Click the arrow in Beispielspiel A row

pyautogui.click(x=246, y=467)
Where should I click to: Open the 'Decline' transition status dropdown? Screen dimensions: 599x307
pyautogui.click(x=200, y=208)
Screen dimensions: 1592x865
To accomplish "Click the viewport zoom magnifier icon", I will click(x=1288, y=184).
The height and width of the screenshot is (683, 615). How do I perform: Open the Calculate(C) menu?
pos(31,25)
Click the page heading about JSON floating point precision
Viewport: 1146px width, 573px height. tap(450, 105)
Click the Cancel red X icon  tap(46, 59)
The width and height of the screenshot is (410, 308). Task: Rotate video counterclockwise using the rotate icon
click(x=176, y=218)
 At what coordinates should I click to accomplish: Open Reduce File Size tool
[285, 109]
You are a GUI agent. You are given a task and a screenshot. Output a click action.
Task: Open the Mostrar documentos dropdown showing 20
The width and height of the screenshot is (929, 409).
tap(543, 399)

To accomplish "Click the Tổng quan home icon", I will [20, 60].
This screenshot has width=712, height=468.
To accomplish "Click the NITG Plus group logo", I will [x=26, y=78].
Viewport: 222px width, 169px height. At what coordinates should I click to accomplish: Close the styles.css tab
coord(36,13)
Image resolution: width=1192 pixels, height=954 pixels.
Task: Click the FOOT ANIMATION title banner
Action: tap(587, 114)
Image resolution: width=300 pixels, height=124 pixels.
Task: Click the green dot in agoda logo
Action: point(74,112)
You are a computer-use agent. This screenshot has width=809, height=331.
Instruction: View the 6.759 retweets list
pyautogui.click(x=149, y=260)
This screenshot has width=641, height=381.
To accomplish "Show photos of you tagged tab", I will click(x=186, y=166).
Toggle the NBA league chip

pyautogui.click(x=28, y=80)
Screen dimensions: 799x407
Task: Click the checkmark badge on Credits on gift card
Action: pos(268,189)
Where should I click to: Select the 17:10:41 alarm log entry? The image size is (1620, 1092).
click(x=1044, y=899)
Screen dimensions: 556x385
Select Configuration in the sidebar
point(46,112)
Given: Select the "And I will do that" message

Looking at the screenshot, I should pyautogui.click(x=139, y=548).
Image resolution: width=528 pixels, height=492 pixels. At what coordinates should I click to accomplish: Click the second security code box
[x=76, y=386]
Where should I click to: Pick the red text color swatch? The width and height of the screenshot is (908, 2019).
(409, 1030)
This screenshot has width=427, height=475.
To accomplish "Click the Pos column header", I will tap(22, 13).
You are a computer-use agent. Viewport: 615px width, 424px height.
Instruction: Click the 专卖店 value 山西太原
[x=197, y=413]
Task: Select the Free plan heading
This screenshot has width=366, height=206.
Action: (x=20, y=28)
· · ·
EXERCISE INSTRUCTIONS: Could you transcribe the entries above word for word, from the line with "Task: Open the" down to the line with "Task: Select the Free plan heading", keeping both?

EXERCISE SOLUTION:
Task: Open the Mostrar documentos dropdown showing 20
The width and height of the screenshot is (929, 409).
tap(543, 399)

To accomplish "Click the Tổng quan home icon", I will [20, 60].
This screenshot has width=712, height=468.
To accomplish "Click the NITG Plus group logo", I will [x=26, y=78].
Viewport: 222px width, 169px height. At what coordinates should I click to accomplish: Close the styles.css tab
coord(36,13)
Image resolution: width=1192 pixels, height=954 pixels.
Task: Click the FOOT ANIMATION title banner
Action: tap(587, 114)
Image resolution: width=300 pixels, height=124 pixels.
Task: Click the green dot in agoda logo
Action: point(74,112)
You are a computer-use agent. This screenshot has width=809, height=331.
Instruction: View the 6.759 retweets list
pyautogui.click(x=149, y=260)
This screenshot has width=641, height=381.
To accomplish "Show photos of you tagged tab", I will click(x=186, y=166).
Toggle the NBA league chip

pyautogui.click(x=28, y=80)
Screen dimensions: 799x407
Task: Click the checkmark badge on Credits on gift card
Action: pos(268,189)
Where should I click to: Select the 17:10:41 alarm log entry? The image size is (1620, 1092).
click(x=1044, y=899)
Screen dimensions: 556x385
Select Configuration in the sidebar
point(46,112)
Given: Select the "And I will do that" message

Looking at the screenshot, I should pyautogui.click(x=139, y=548).
Image resolution: width=528 pixels, height=492 pixels. At what coordinates should I click to accomplish: Click the second security code box
[x=76, y=386]
Where should I click to: Pick the red text color swatch? The width and height of the screenshot is (908, 2019).
(409, 1030)
This screenshot has width=427, height=475.
To accomplish "Click the Pos column header", I will tap(22, 13).
You are a computer-use agent. Viewport: 615px width, 424px height.
Instruction: Click the 专卖店 value 山西太原
[x=197, y=413]
Task: Select the Free plan heading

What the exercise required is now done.